What to do => Reproduce only the lines between the one holding "Click the blue back arrow in browser toolbar" and the one holding "point(333,252)", inclusive, swapping "blue" for "green" and changing nothing else. Omit the pictures from your answer.

Provided material =>
· · · · · · ·

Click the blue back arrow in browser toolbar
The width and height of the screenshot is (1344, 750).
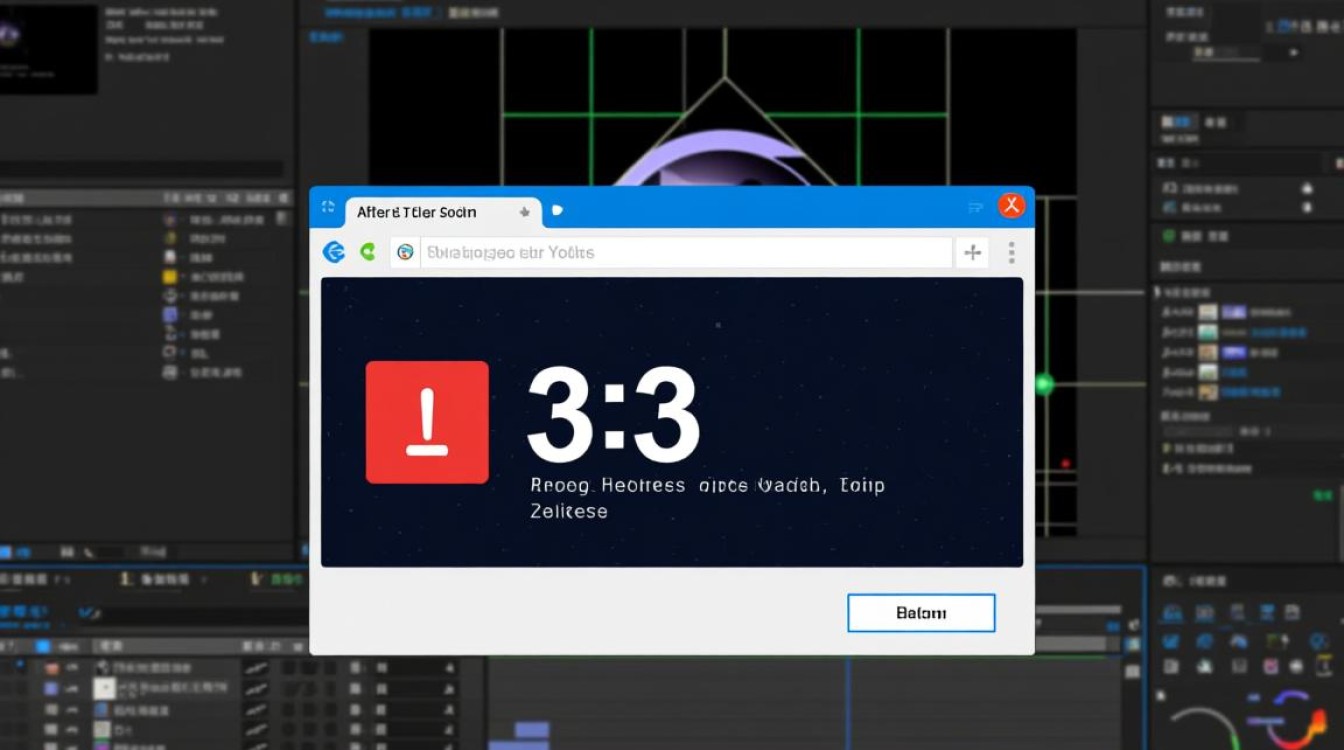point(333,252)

· · · · · · ·

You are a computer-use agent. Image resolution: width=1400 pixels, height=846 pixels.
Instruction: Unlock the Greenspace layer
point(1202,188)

· · · · · · ·

Response for this exercise =>
Click the green back arrow in browser toolbar
The width and height of the screenshot is (1344, 750).
point(333,252)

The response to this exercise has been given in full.